Fue actor y cantor. Cineasta y militante. Intuitivo y sensible. Terco y seductor (se casó tres veces). Integro y obsesivo. Fue Betinotti –El último payador– y fue Gardel. Tenía su sonrisa y su carisma, aunque jamás su voz. Fue rico y pobre. Fue Ciudadano Ilustre e inmensamente popular. Fue perseguido. Piero Bruno Hugo Fontana –tal su nombre real– nacido en el barrio de Flores el 30 de noviembre de 1912 y abandonado por sus padres cuando tenía dos años, se murió –o lo mataron– varias veces.
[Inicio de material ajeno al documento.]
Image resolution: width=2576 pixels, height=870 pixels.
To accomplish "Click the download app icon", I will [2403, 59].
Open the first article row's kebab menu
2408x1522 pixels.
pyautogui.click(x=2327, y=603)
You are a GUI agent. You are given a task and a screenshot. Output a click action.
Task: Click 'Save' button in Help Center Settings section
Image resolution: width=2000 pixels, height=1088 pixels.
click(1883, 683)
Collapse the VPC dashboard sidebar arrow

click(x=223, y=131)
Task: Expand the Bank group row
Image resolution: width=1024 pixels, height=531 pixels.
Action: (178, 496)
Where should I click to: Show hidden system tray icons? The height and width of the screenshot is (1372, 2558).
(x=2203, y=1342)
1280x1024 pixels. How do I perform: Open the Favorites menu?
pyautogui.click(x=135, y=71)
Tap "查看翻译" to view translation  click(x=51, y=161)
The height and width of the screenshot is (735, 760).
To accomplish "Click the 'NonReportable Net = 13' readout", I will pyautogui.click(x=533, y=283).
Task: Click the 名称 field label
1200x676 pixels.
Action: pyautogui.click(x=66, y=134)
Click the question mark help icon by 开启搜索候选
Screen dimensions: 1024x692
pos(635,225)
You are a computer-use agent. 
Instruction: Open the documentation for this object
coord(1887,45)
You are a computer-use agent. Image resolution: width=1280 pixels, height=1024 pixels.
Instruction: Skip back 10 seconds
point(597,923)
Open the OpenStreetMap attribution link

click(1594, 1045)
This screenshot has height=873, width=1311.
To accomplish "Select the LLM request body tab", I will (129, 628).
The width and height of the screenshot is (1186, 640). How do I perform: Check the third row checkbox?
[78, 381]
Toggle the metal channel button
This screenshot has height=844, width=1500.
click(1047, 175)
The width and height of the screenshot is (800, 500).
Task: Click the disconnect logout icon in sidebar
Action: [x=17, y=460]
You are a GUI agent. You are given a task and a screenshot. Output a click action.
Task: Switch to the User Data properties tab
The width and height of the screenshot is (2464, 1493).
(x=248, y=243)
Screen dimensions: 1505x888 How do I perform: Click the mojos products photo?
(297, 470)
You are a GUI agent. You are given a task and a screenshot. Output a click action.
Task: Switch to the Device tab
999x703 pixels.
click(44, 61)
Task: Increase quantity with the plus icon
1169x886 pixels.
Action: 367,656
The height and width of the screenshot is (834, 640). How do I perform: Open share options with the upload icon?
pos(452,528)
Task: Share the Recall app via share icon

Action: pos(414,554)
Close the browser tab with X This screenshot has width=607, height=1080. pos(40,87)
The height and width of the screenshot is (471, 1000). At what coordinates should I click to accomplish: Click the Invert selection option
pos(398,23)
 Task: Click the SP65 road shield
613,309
Pero hubo una, la más real, que jamás pudo superar y no fue exactamente la suya: en 1988, dos años después de la muerte de Violeta Curtois –tal vez su gran amor– cayó en terapia intensiva en un hospital de Mar del Plata. Infarto de miocardio. Y, luego de una leve mejoría, se murió en serio. Fue el 13 de agosto de 1989, hace justo veinte años. Eran las 19.40. Las aguas, esa vez, subieron turbias.